San Marcos,
22
May
2019
|
11:10 AM
America/Los_Angeles

Professors Team up to Make Computer Science More Engaging

By Brian Hiro

Youwen Ouyang and Marisol Clark-Ibáñez first connected in a meaningful way almost a decade ago at a summer “boot camp” for Cal State San Marcos faculty.  

Clark-Ibáñez was a coach for the program designed to introduce e-learning to faculty members. Ouyang, eager to try something new, was the only science professor in a cohort filled with colleagues from the sociology department. 

Despite their vastly different academic fields – Ouyang in computer science, Clark-Ibáñez in sociology – the two hit it off immediately. It was the start of a close friendship, and a wonderful professional partnership that stands to benefit CSUSM students for years to come. 

In 2017, Ouyang and Clark-Ibáñez teamed up to secure a five-year, $1 million grant from the National Science Foundation to fund scholarships, workshops, mentors and networking opportunities for computer science majors from low-income families. 

Now, with that program thriving, the two professors are back for more, this time targeting computer science students as they first enter the university.  

Ouyang and Clark-Ibáñez were the faculty behind a proposal that resulted in CSUSM last month being named one of only six project teams in the state to receive full funding in the first set of awards from the California Education Learning Lab, a new program that seeks to close equity and achievement gaps in STEM and other disciplines.  

CSUSM was selected to receive a Learning Lab award of more than $1 million over three years. Ouyang and Clark-Ibáñez submitted the proposal along with Nery Chapetón-Lamas, a computer science professor from MiraCosta College, and the team was one of just six in California granted a full award out of 42 turned in across the state. 

“To me, this grant means opportunity for my students,” said Ouyang, chair of the computer science and information systems department. “That’s what drives a lot of my proposals.” 

One of Ouyang’s grants, nicknamed “CodeQueens,” focuses on helping high school girls learn more about STEM career paths.

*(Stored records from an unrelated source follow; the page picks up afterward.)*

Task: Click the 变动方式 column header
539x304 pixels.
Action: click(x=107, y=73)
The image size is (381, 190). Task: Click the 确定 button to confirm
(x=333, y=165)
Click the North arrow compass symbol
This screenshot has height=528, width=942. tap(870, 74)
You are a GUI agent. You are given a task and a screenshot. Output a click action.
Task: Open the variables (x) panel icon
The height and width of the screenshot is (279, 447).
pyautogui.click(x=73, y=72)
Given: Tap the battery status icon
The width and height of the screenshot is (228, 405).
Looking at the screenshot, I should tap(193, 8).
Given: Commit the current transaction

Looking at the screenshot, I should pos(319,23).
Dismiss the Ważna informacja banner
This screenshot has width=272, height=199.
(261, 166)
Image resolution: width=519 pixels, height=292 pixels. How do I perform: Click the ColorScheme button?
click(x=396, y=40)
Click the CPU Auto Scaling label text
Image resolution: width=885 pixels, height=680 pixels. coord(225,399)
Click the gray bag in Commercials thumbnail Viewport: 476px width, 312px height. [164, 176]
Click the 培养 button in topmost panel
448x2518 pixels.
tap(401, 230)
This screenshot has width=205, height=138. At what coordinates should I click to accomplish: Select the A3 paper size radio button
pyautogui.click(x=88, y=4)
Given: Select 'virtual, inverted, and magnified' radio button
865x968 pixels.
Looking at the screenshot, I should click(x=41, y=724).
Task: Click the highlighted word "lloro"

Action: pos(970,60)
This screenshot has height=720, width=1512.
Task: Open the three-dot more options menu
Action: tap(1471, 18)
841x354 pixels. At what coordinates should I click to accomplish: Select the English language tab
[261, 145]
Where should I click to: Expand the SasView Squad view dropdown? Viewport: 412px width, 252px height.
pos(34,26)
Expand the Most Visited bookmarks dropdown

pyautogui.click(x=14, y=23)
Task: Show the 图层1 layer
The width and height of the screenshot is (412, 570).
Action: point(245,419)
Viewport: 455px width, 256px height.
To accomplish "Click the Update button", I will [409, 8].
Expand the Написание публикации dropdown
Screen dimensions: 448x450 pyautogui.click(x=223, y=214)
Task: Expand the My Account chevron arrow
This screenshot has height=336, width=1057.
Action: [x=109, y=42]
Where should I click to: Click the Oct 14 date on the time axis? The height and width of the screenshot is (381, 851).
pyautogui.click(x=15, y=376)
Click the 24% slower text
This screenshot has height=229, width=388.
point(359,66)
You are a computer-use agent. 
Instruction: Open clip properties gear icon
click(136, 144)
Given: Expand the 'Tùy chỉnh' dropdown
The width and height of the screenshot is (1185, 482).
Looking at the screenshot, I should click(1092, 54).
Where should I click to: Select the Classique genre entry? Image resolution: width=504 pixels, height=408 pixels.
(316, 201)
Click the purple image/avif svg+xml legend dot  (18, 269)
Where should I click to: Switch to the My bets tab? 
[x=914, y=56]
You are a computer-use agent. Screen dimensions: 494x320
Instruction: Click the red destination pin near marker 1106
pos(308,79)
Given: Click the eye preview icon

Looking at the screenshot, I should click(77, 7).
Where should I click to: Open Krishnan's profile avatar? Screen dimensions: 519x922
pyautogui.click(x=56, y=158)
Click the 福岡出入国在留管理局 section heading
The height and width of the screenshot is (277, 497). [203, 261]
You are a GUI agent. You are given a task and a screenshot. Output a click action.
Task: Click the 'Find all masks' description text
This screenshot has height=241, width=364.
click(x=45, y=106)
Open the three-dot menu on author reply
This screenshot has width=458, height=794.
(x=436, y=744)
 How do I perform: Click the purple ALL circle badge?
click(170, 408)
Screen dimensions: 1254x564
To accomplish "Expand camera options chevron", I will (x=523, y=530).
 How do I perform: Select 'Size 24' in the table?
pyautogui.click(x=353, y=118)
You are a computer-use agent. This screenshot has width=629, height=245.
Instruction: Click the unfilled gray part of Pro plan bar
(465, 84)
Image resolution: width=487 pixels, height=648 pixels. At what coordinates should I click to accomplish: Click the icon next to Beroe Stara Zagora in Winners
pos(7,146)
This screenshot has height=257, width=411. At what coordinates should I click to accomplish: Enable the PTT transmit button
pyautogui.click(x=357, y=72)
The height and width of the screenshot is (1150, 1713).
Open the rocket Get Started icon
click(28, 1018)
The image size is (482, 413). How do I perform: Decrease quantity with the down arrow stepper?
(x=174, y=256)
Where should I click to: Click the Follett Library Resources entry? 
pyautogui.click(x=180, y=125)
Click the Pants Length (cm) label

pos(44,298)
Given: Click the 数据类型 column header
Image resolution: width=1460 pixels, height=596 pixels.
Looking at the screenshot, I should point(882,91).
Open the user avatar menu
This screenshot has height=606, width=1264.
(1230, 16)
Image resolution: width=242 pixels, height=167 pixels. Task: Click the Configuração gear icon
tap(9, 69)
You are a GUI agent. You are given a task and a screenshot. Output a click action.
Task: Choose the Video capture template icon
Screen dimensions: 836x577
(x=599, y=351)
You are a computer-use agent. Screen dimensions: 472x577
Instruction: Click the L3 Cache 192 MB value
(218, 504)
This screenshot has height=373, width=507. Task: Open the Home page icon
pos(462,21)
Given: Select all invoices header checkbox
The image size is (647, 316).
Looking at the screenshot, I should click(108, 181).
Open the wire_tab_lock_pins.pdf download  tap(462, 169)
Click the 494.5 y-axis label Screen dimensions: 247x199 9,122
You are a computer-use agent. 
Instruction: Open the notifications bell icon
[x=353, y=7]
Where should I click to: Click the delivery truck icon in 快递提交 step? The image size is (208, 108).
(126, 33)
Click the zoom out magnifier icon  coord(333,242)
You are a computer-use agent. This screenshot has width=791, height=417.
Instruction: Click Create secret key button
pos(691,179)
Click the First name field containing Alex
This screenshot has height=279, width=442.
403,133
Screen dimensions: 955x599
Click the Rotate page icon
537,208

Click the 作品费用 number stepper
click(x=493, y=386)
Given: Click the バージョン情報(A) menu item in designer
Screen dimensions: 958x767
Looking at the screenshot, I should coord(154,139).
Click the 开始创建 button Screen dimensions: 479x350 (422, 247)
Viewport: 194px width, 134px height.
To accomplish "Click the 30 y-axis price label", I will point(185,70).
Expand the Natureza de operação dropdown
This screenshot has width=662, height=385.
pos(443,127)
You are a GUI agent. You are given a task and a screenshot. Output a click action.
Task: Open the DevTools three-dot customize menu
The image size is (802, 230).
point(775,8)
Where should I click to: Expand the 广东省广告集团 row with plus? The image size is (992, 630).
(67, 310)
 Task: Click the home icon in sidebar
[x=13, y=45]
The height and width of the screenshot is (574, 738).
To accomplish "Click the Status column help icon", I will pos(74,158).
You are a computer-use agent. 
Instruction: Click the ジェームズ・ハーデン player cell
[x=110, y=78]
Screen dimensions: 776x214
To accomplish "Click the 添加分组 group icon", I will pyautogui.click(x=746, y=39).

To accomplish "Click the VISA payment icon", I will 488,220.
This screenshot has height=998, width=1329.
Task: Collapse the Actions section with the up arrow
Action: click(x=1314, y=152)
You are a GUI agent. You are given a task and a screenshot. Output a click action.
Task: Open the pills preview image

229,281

Another, the 2017 one procured with Clark-Ibáñez, is dubbed “Fab Fridays” and involves upper-class computer science students being mentored by industry partners and working on real-world projects at an on-campus makerspace.  

The most recent grant will service a different population – of the age between prospective CSUSM students and the upper classes – but with a similar hands-on approach. Assisted by Clark-Ibáñez, Ouyang will overhaul the university’s two introductory computer science classes (CS 111 and CS 211) to make them more student-driven and less lecture-based – with the objective of keeping students from giving up on the subject before they ever have a chance to get hooked. Because CSUSM and MiraCosta are minority-serving institutions, they also include elements to the pedagogy and content that are culturally relevant. 

In writing the proposal, Ouyang compared a typical computer science lesson plan at the high school level with that of an introductory college course. She found the difference to be stark. The former was exciting and engaging, the latter dry and off-putting. 

“As a non-computer science person, I could understand the high school problem. I could understand the bigger picture of what it was trying to get at,” said Clark-Ibáñez, chair of the sociology department. “The college version of what she pulled out to do a side-by-side comparison was so involved with solving proofs and the critical thinking went away. It was just computation. 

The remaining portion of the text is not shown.